→ **Work order**: Once you reach the end of the data, transcribe all of it exactly.

The input section start

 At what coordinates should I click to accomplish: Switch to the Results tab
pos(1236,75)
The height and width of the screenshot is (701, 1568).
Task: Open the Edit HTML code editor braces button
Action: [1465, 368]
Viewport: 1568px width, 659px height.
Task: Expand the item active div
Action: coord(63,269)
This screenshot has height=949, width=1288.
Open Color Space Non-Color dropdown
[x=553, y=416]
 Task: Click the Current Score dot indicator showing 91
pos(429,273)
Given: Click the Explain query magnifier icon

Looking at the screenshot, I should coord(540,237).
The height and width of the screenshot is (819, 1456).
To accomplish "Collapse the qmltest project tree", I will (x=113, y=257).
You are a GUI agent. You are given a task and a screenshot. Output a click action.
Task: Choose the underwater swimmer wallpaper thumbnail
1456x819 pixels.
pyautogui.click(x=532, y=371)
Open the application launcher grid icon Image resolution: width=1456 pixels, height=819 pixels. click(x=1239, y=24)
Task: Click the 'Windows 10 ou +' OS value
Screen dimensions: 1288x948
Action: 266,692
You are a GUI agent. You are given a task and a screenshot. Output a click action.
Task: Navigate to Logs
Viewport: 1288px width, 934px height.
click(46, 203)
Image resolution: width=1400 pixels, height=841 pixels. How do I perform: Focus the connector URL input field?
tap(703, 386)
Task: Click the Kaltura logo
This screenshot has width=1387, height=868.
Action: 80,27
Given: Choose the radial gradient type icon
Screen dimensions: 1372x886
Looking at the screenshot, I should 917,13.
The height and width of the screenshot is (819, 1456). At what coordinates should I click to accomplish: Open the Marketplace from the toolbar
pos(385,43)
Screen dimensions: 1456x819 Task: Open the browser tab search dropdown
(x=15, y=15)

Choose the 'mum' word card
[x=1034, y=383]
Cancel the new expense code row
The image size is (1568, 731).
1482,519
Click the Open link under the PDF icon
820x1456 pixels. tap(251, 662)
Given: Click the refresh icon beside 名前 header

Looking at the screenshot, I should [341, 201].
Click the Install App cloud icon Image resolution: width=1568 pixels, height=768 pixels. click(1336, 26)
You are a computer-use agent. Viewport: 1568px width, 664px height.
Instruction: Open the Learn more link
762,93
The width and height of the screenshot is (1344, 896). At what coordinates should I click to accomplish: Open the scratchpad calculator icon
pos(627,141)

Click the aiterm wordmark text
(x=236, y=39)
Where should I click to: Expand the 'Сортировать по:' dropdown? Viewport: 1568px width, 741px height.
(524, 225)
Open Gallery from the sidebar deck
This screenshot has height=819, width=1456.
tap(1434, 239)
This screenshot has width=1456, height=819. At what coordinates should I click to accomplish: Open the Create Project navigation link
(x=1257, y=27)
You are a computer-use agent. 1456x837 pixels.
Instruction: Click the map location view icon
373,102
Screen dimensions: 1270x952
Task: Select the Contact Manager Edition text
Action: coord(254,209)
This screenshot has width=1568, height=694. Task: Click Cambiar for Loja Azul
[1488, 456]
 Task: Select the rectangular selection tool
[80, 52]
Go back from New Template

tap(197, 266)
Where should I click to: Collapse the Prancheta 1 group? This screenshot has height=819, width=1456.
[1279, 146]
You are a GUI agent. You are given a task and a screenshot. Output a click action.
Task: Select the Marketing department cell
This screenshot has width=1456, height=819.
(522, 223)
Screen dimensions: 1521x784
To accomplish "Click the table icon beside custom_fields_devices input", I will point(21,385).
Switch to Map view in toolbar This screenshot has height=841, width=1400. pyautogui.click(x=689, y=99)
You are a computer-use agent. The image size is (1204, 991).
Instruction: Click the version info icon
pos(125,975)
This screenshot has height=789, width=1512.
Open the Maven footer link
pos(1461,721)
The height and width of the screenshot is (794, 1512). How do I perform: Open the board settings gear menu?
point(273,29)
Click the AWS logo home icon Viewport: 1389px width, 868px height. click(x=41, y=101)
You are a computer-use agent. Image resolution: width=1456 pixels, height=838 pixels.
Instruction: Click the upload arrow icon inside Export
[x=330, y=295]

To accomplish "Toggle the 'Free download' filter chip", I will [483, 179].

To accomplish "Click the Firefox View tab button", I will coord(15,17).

The input section end

→ **Reply**:
 At what coordinates should I click to accomplish: Switch to the Results tab
pos(1236,75)
The height and width of the screenshot is (701, 1568).
Task: Open the Edit HTML code editor braces button
Action: [1465, 368]
Viewport: 1568px width, 659px height.
Task: Expand the item active div
Action: coord(63,269)
This screenshot has height=949, width=1288.
Open Color Space Non-Color dropdown
[x=553, y=416]
 Task: Click the Current Score dot indicator showing 91
pos(429,273)
Given: Click the Explain query magnifier icon

Looking at the screenshot, I should coord(540,237).
The height and width of the screenshot is (819, 1456).
To accomplish "Collapse the qmltest project tree", I will (x=113, y=257).
You are a GUI agent. You are given a task and a screenshot. Output a click action.
Task: Choose the underwater swimmer wallpaper thumbnail
1456x819 pixels.
pyautogui.click(x=532, y=371)
Open the application launcher grid icon Image resolution: width=1456 pixels, height=819 pixels. click(x=1239, y=24)
Task: Click the 'Windows 10 ou +' OS value
Screen dimensions: 1288x948
Action: 266,692
You are a GUI agent. You are given a task and a screenshot. Output a click action.
Task: Navigate to Logs
Viewport: 1288px width, 934px height.
click(46, 203)
Image resolution: width=1400 pixels, height=841 pixels. How do I perform: Focus the connector URL input field?
tap(703, 386)
Task: Click the Kaltura logo
This screenshot has width=1387, height=868.
Action: 80,27
Given: Choose the radial gradient type icon
Screen dimensions: 1372x886
Looking at the screenshot, I should 917,13.
The height and width of the screenshot is (819, 1456). At what coordinates should I click to accomplish: Open the Marketplace from the toolbar
pos(385,43)
Screen dimensions: 1456x819 Task: Open the browser tab search dropdown
(x=15, y=15)

Choose the 'mum' word card
[x=1034, y=383]
Cancel the new expense code row
The image size is (1568, 731).
1482,519
Click the Open link under the PDF icon
820x1456 pixels. tap(251, 662)
Given: Click the refresh icon beside 名前 header

Looking at the screenshot, I should [341, 201].
Click the Install App cloud icon Image resolution: width=1568 pixels, height=768 pixels. click(1336, 26)
You are a computer-use agent. Viewport: 1568px width, 664px height.
Instruction: Open the Learn more link
762,93
The width and height of the screenshot is (1344, 896). At what coordinates should I click to accomplish: Open the scratchpad calculator icon
pos(627,141)

Click the aiterm wordmark text
(x=236, y=39)
Where should I click to: Expand the 'Сортировать по:' dropdown? Viewport: 1568px width, 741px height.
(524, 225)
Open Gallery from the sidebar deck
This screenshot has height=819, width=1456.
tap(1434, 239)
This screenshot has width=1456, height=819. At what coordinates should I click to accomplish: Open the Create Project navigation link
(x=1257, y=27)
You are a computer-use agent. 1456x837 pixels.
Instruction: Click the map location view icon
373,102
Screen dimensions: 1270x952
Task: Select the Contact Manager Edition text
Action: coord(254,209)
This screenshot has width=1568, height=694. Task: Click Cambiar for Loja Azul
[1488, 456]
 Task: Select the rectangular selection tool
[80, 52]
Go back from New Template

tap(197, 266)
Where should I click to: Collapse the Prancheta 1 group? This screenshot has height=819, width=1456.
[1279, 146]
You are a GUI agent. You are given a task and a screenshot. Output a click action.
Task: Select the Marketing department cell
This screenshot has width=1456, height=819.
(522, 223)
Screen dimensions: 1521x784
To accomplish "Click the table icon beside custom_fields_devices input", I will point(21,385).
Switch to Map view in toolbar This screenshot has height=841, width=1400. pyautogui.click(x=689, y=99)
You are a computer-use agent. The image size is (1204, 991).
Instruction: Click the version info icon
pos(125,975)
This screenshot has height=789, width=1512.
Open the Maven footer link
pos(1461,721)
The height and width of the screenshot is (794, 1512). How do I perform: Open the board settings gear menu?
point(273,29)
Click the AWS logo home icon Viewport: 1389px width, 868px height. click(x=41, y=101)
You are a computer-use agent. Image resolution: width=1456 pixels, height=838 pixels.
Instruction: Click the upload arrow icon inside Export
[x=330, y=295]

To accomplish "Toggle the 'Free download' filter chip", I will [483, 179].

To accomplish "Click the Firefox View tab button", I will coord(15,17).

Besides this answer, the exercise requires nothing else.